> _THE TASK_: Copy every one of the following records line for line, leaving each character and line break unchanged.

> _Word and element location records_:
▽

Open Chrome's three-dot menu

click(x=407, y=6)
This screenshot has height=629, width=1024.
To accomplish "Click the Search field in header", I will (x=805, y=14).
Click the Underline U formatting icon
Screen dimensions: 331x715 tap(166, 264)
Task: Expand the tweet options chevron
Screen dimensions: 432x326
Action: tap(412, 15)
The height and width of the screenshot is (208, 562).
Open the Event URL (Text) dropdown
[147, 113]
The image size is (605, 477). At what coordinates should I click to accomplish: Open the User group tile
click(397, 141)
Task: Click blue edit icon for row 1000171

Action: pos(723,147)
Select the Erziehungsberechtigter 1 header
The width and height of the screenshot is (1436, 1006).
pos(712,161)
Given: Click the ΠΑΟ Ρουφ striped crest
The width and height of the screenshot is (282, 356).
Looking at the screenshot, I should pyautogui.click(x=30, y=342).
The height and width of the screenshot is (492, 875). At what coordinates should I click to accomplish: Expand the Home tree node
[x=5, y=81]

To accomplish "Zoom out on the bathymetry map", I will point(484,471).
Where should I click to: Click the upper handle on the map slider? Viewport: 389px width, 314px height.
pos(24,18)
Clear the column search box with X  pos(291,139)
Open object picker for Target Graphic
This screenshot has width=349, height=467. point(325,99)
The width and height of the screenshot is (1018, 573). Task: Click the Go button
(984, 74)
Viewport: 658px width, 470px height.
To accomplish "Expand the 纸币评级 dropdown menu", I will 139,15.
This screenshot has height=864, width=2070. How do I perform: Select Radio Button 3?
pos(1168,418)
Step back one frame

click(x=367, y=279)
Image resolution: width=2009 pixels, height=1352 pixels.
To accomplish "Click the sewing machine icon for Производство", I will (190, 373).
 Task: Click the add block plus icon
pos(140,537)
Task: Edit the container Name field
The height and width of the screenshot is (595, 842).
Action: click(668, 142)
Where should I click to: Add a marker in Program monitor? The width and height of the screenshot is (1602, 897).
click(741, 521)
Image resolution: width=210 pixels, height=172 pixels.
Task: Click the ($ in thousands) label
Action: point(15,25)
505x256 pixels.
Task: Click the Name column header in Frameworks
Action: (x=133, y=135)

△

> _FULL OUTPUT_:
Open Chrome's three-dot menu

click(x=407, y=6)
This screenshot has height=629, width=1024.
To accomplish "Click the Search field in header", I will (x=805, y=14).
Click the Underline U formatting icon
Screen dimensions: 331x715 tap(166, 264)
Task: Expand the tweet options chevron
Screen dimensions: 432x326
Action: tap(412, 15)
The height and width of the screenshot is (208, 562).
Open the Event URL (Text) dropdown
[147, 113]
The image size is (605, 477). At what coordinates should I click to accomplish: Open the User group tile
click(397, 141)
Task: Click blue edit icon for row 1000171

Action: pos(723,147)
Select the Erziehungsberechtigter 1 header
The width and height of the screenshot is (1436, 1006).
pos(712,161)
Given: Click the ΠΑΟ Ρουφ striped crest
The width and height of the screenshot is (282, 356).
Looking at the screenshot, I should pyautogui.click(x=30, y=342).
The height and width of the screenshot is (492, 875). At what coordinates should I click to accomplish: Expand the Home tree node
[x=5, y=81]

To accomplish "Zoom out on the bathymetry map", I will point(484,471).
Where should I click to: Click the upper handle on the map slider? Viewport: 389px width, 314px height.
pos(24,18)
Clear the column search box with X  pos(291,139)
Open object picker for Target Graphic
This screenshot has width=349, height=467. point(325,99)
The width and height of the screenshot is (1018, 573). Task: Click the Go button
(984, 74)
Viewport: 658px width, 470px height.
To accomplish "Expand the 纸币评级 dropdown menu", I will 139,15.
This screenshot has height=864, width=2070. How do I perform: Select Radio Button 3?
pos(1168,418)
Step back one frame

click(x=367, y=279)
Image resolution: width=2009 pixels, height=1352 pixels.
To accomplish "Click the sewing machine icon for Производство", I will (190, 373).
 Task: Click the add block plus icon
pos(140,537)
Task: Edit the container Name field
The height and width of the screenshot is (595, 842).
Action: click(668, 142)
Where should I click to: Add a marker in Program monitor? The width and height of the screenshot is (1602, 897).
click(741, 521)
Image resolution: width=210 pixels, height=172 pixels.
Task: Click the ($ in thousands) label
Action: point(15,25)
505x256 pixels.
Task: Click the Name column header in Frameworks
Action: (x=133, y=135)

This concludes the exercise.